The text covers basic electron properties, optics, and transport. The optics part provides important paradigms of decoherence and of nonequilibrium physics, both of which are essential to the modern physics of the small. The book also carefully describes such fundamentals as the gauge relation between the p · A and r · E expressions for light—matter interaction. Had those expositions been omitted, the thoughtful student might have been frustrated.
The authors missed some opportunities to present exact theory in place of approximations. One instance is their treatment of electron dynamics near the band edge. An electron near the band edge can be proved, to all orders of the electron-electron interaction in a static lattice, to be a well-defined quasiparticle with a renormalized mass and a dielectric-screened interaction with other band-edge electrons and holes. Then, in chapters 3 and 6, the Hartree–Fock approximation for the electron is unnecessary; in that approximation, one must, ad hoc, add the dielectric screening to the exciton equation. That difficulty is avoidable, because the standard effective-mass equation for the exciton has been shown to be exact in the Wannier limit.
It would be churlish to dwell on the few flaws (or perhaps merely disagreements between us) in such a large undertaking. I mention them here only for consideration in the next edition.
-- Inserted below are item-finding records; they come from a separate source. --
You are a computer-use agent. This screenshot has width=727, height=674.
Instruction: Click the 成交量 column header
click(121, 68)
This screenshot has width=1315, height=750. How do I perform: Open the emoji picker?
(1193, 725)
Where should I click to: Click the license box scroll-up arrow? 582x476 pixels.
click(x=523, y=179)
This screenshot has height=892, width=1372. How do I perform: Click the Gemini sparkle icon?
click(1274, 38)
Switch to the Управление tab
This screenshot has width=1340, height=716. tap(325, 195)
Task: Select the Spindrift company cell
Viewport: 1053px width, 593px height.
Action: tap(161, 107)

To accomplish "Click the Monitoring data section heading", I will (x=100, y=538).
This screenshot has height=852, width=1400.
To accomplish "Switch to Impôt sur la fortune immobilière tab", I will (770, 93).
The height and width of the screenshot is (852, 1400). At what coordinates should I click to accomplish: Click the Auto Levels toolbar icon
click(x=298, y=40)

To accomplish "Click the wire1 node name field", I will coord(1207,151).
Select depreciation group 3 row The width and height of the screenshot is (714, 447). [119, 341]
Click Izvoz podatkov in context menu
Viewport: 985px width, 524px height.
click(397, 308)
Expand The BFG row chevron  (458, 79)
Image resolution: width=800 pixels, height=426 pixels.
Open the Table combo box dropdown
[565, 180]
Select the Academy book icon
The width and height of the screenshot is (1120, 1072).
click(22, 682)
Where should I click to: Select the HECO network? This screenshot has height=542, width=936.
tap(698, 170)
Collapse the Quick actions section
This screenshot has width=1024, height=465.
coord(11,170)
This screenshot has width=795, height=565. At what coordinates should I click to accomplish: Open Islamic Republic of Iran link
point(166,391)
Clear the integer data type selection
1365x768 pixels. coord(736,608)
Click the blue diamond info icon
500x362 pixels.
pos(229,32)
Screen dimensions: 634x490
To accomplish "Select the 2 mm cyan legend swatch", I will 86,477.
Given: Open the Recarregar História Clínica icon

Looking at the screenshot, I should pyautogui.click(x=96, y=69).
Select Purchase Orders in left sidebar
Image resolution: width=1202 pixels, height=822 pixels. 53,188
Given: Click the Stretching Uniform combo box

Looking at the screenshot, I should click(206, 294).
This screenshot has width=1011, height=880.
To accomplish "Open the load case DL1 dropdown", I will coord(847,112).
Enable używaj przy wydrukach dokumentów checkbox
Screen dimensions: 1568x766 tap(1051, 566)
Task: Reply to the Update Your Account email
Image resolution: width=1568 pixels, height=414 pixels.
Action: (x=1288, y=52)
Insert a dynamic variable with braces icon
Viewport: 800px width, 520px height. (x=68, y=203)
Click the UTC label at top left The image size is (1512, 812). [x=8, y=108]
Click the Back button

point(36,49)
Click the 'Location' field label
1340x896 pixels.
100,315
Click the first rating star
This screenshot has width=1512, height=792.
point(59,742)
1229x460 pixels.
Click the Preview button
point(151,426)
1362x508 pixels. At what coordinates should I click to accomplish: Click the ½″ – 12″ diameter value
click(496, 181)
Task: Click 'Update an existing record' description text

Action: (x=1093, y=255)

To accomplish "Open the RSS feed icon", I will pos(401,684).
It may lead to errors to assign damping rates (for example, on page 90) without basing them on a microscopic theory. The recombination rate of electrons and holes would give the same decay rate for each species, but some mechanisms that affect the lifetime of only one species contribute to pure dephasing. The statement on page 110 that the semiclassical treatment of the electric field is valid when the field is quantized neglects the correlation between the field and the exciton. The current count in the photodetector, equation 4.79, should be either the electron or the hole contribution.
I believe (with perhaps the excessive fervor of a convert) that interdisciplinary knowledge in coherent optics, in strong-interaction physics, and in mesoscopic physics will play an expanding role in semiconductor and metal physics and thus help physicists to understand nanosystems that are far from equilibrium. The traditional semiconductor physics curriculum—electrons, phonons, transport, and a bit on optical properties (but not coherent dynamics)—is insufficient to prepare a student for the increasingly quantum world. I recommend Schäfer and Wegener’s timely and pioneering text for a cohesive presentation of modern semiconductor physics.